▶ _AVAILABLE DATA_:
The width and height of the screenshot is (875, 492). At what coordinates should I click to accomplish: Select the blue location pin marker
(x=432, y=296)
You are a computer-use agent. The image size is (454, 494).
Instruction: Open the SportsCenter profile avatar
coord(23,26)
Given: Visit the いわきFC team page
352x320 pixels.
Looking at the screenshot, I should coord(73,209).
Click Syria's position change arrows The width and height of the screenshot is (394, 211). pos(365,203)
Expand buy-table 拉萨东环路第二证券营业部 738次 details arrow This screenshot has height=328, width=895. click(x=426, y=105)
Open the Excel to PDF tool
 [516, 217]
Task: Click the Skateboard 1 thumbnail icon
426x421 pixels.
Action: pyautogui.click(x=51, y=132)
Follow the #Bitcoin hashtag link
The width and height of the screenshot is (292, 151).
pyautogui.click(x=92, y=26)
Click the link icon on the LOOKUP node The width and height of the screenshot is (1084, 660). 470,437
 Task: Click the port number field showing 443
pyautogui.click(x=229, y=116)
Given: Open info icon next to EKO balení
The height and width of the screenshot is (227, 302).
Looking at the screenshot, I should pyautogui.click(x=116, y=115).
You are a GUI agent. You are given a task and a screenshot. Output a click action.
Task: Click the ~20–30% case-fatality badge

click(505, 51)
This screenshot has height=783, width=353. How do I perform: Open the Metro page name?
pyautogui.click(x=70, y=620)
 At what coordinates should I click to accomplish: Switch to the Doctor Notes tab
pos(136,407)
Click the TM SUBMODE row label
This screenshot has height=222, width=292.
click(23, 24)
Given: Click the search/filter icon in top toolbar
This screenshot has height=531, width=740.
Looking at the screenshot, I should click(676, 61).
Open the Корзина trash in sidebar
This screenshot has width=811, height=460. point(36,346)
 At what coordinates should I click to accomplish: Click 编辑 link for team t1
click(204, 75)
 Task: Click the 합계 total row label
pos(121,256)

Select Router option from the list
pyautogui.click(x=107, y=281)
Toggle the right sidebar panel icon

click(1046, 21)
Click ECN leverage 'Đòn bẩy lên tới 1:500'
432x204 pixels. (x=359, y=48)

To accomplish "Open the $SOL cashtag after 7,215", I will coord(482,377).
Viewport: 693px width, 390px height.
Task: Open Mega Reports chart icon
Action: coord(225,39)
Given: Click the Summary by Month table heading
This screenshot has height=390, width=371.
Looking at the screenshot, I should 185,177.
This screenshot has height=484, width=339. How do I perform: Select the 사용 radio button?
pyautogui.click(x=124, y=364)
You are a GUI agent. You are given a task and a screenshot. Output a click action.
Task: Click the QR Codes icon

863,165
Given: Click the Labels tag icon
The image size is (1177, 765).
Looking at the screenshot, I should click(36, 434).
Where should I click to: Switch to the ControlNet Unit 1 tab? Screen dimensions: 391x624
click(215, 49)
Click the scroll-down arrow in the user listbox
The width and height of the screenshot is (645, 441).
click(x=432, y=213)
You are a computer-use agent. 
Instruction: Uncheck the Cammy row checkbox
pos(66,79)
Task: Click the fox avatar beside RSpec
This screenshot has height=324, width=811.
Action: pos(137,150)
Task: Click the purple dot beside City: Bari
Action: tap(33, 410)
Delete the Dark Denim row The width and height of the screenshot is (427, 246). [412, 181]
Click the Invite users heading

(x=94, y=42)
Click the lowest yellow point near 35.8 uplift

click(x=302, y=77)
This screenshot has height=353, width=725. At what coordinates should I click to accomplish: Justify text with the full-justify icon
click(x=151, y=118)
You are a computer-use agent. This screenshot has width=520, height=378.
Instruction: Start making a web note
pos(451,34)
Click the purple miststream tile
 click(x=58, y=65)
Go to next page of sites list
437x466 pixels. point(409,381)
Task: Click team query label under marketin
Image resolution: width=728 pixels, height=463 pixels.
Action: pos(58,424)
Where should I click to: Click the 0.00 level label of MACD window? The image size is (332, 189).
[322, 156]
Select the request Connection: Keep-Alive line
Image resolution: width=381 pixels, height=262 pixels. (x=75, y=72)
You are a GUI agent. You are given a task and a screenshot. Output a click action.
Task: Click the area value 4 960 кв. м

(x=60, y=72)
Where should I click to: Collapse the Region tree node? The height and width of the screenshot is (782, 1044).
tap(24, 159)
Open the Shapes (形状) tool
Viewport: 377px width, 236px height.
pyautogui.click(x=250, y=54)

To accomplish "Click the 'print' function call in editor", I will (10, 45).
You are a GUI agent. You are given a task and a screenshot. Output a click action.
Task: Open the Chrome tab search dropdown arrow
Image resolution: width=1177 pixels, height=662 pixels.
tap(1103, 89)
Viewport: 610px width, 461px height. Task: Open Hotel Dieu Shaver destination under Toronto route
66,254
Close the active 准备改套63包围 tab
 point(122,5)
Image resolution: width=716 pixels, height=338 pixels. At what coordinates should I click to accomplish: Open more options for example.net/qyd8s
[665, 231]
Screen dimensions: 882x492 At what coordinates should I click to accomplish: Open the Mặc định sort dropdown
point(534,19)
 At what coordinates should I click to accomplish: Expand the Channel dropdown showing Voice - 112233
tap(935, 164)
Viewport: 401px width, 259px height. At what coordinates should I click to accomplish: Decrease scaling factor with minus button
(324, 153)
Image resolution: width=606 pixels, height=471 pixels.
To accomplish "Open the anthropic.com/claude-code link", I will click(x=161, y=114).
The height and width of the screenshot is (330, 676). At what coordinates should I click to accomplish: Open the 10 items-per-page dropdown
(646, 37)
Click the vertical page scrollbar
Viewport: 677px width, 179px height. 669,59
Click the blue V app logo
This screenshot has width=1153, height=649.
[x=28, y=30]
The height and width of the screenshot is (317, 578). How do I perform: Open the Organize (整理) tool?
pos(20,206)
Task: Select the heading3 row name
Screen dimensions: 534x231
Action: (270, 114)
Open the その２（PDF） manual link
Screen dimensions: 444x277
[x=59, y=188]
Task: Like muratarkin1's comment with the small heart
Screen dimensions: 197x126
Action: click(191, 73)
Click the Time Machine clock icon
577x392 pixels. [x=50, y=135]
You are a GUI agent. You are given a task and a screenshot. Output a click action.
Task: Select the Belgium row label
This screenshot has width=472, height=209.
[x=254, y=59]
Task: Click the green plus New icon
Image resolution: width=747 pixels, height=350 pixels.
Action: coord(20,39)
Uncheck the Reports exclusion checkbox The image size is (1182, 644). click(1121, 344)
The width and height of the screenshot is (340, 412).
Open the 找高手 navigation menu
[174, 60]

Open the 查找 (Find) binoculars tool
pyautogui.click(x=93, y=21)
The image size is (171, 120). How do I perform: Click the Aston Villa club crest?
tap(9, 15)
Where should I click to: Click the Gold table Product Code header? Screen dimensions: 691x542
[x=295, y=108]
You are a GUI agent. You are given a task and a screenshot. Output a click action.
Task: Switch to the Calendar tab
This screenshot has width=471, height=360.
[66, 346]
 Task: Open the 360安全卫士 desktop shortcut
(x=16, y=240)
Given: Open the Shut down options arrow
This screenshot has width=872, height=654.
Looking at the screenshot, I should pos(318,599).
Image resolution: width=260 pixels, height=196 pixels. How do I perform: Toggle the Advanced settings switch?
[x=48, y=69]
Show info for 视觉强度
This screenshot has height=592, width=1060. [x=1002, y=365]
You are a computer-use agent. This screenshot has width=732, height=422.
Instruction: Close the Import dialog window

▶ _EXERCISE REQUIREMENTS_: Please return the data above in full, without altering a single line.

▶ _REPLY_:
The width and height of the screenshot is (875, 492). At what coordinates should I click to accomplish: Select the blue location pin marker
(x=432, y=296)
You are a computer-use agent. The image size is (454, 494).
Instruction: Open the SportsCenter profile avatar
coord(23,26)
Given: Visit the いわきFC team page
352x320 pixels.
Looking at the screenshot, I should coord(73,209).
Click Syria's position change arrows The width and height of the screenshot is (394, 211). pos(365,203)
Expand buy-table 拉萨东环路第二证券营业部 738次 details arrow This screenshot has height=328, width=895. click(x=426, y=105)
Open the Excel to PDF tool
 [516, 217]
Task: Click the Skateboard 1 thumbnail icon
426x421 pixels.
Action: pyautogui.click(x=51, y=132)
Follow the #Bitcoin hashtag link
The width and height of the screenshot is (292, 151).
pyautogui.click(x=92, y=26)
Click the link icon on the LOOKUP node The width and height of the screenshot is (1084, 660). 470,437
 Task: Click the port number field showing 443
pyautogui.click(x=229, y=116)
Given: Open info icon next to EKO balení
The height and width of the screenshot is (227, 302).
Looking at the screenshot, I should pyautogui.click(x=116, y=115).
You are a GUI agent. You are given a task and a screenshot. Output a click action.
Task: Click the ~20–30% case-fatality badge

click(505, 51)
This screenshot has height=783, width=353. How do I perform: Open the Metro page name?
pyautogui.click(x=70, y=620)
 At what coordinates should I click to accomplish: Switch to the Doctor Notes tab
pos(136,407)
Click the TM SUBMODE row label
This screenshot has height=222, width=292.
click(23, 24)
Given: Click the search/filter icon in top toolbar
This screenshot has height=531, width=740.
Looking at the screenshot, I should click(676, 61).
Open the Корзина trash in sidebar
This screenshot has width=811, height=460. point(36,346)
 At what coordinates should I click to accomplish: Click 编辑 link for team t1
click(204, 75)
 Task: Click the 합계 total row label
pos(121,256)

Select Router option from the list
pyautogui.click(x=107, y=281)
Toggle the right sidebar panel icon

click(1046, 21)
Click ECN leverage 'Đòn bẩy lên tới 1:500'
432x204 pixels. (x=359, y=48)

To accomplish "Open the $SOL cashtag after 7,215", I will coord(482,377).
Viewport: 693px width, 390px height.
Task: Open Mega Reports chart icon
Action: coord(225,39)
Given: Click the Summary by Month table heading
This screenshot has height=390, width=371.
Looking at the screenshot, I should 185,177.
This screenshot has height=484, width=339. How do I perform: Select the 사용 radio button?
pyautogui.click(x=124, y=364)
You are a GUI agent. You are given a task and a screenshot. Output a click action.
Task: Click the QR Codes icon

863,165
Given: Click the Labels tag icon
The image size is (1177, 765).
Looking at the screenshot, I should click(36, 434).
Where should I click to: Switch to the ControlNet Unit 1 tab? Screen dimensions: 391x624
click(215, 49)
Click the scroll-down arrow in the user listbox
The width and height of the screenshot is (645, 441).
click(x=432, y=213)
You are a computer-use agent. 
Instruction: Uncheck the Cammy row checkbox
pos(66,79)
Task: Click the fox avatar beside RSpec
This screenshot has height=324, width=811.
Action: pos(137,150)
Task: Click the purple dot beside City: Bari
Action: tap(33, 410)
Delete the Dark Denim row The width and height of the screenshot is (427, 246). [412, 181]
Click the Invite users heading

(x=94, y=42)
Click the lowest yellow point near 35.8 uplift

click(x=302, y=77)
This screenshot has height=353, width=725. At what coordinates should I click to accomplish: Justify text with the full-justify icon
click(x=151, y=118)
You are a computer-use agent. This screenshot has width=520, height=378.
Instruction: Start making a web note
pos(451,34)
Click the purple miststream tile
 click(x=58, y=65)
Go to next page of sites list
437x466 pixels. point(409,381)
Task: Click team query label under marketin
Image resolution: width=728 pixels, height=463 pixels.
Action: pos(58,424)
Where should I click to: Click the 0.00 level label of MACD window? The image size is (332, 189).
[322, 156]
Select the request Connection: Keep-Alive line
Image resolution: width=381 pixels, height=262 pixels. (x=75, y=72)
You are a GUI agent. You are given a task and a screenshot. Output a click action.
Task: Click the area value 4 960 кв. м

(x=60, y=72)
Where should I click to: Collapse the Region tree node? The height and width of the screenshot is (782, 1044).
tap(24, 159)
Open the Shapes (形状) tool
Viewport: 377px width, 236px height.
pyautogui.click(x=250, y=54)

To accomplish "Click the 'print' function call in editor", I will (10, 45).
You are a GUI agent. You are given a task and a screenshot. Output a click action.
Task: Open the Chrome tab search dropdown arrow
Image resolution: width=1177 pixels, height=662 pixels.
tap(1103, 89)
Viewport: 610px width, 461px height. Task: Open Hotel Dieu Shaver destination under Toronto route
66,254
Close the active 准备改套63包围 tab
 point(122,5)
Image resolution: width=716 pixels, height=338 pixels. At what coordinates should I click to accomplish: Open more options for example.net/qyd8s
[665, 231]
Screen dimensions: 882x492 At what coordinates should I click to accomplish: Open the Mặc định sort dropdown
point(534,19)
 At what coordinates should I click to accomplish: Expand the Channel dropdown showing Voice - 112233
tap(935, 164)
Viewport: 401px width, 259px height. At what coordinates should I click to accomplish: Decrease scaling factor with minus button
(324, 153)
Image resolution: width=606 pixels, height=471 pixels.
To accomplish "Open the anthropic.com/claude-code link", I will click(x=161, y=114).
The height and width of the screenshot is (330, 676). At what coordinates should I click to accomplish: Open the 10 items-per-page dropdown
(646, 37)
Click the vertical page scrollbar
Viewport: 677px width, 179px height. 669,59
Click the blue V app logo
This screenshot has width=1153, height=649.
[x=28, y=30]
The height and width of the screenshot is (317, 578). How do I perform: Open the Organize (整理) tool?
pos(20,206)
Task: Select the heading3 row name
Screen dimensions: 534x231
Action: (270, 114)
Open the その２（PDF） manual link
Screen dimensions: 444x277
[x=59, y=188]
Task: Like muratarkin1's comment with the small heart
Screen dimensions: 197x126
Action: click(191, 73)
Click the Time Machine clock icon
577x392 pixels. [x=50, y=135]
You are a GUI agent. You are given a task and a screenshot. Output a click action.
Task: Select the Belgium row label
This screenshot has width=472, height=209.
[x=254, y=59]
Task: Click the green plus New icon
Image resolution: width=747 pixels, height=350 pixels.
Action: coord(20,39)
Uncheck the Reports exclusion checkbox The image size is (1182, 644). click(1121, 344)
The width and height of the screenshot is (340, 412).
Open the 找高手 navigation menu
[174, 60]

Open the 查找 (Find) binoculars tool
pyautogui.click(x=93, y=21)
The image size is (171, 120). How do I perform: Click the Aston Villa club crest?
tap(9, 15)
Where should I click to: Click the Gold table Product Code header? Screen dimensions: 691x542
[x=295, y=108]
You are a GUI agent. You are given a task and a screenshot. Output a click action.
Task: Switch to the Calendar tab
This screenshot has width=471, height=360.
[66, 346]
 Task: Open the 360安全卫士 desktop shortcut
(x=16, y=240)
Given: Open the Shut down options arrow
This screenshot has width=872, height=654.
Looking at the screenshot, I should pos(318,599).
Image resolution: width=260 pixels, height=196 pixels. How do I perform: Toggle the Advanced settings switch?
[x=48, y=69]
Show info for 视觉强度
This screenshot has height=592, width=1060. [x=1002, y=365]
You are a computer-use agent. This screenshot has width=732, height=422.
Instruction: Close the Import dialog window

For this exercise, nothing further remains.